◆ Requirements ◆
Extract the lines running from the line containing "You are a GUI" through the line containing "(x=330, y=778)", both included, and reproduce them verbatim with no other lines from the items.

◆ Supplied entries ◆

--*--

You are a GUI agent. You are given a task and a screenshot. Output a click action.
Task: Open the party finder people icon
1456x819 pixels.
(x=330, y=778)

--*--

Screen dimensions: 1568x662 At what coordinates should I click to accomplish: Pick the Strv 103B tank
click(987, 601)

--*--

◆ Task solution ◆
You are a GUI agent. You are given a task and a screenshot. Output a click action.
Task: Open the party finder people icon
1456x819 pixels.
(x=330, y=778)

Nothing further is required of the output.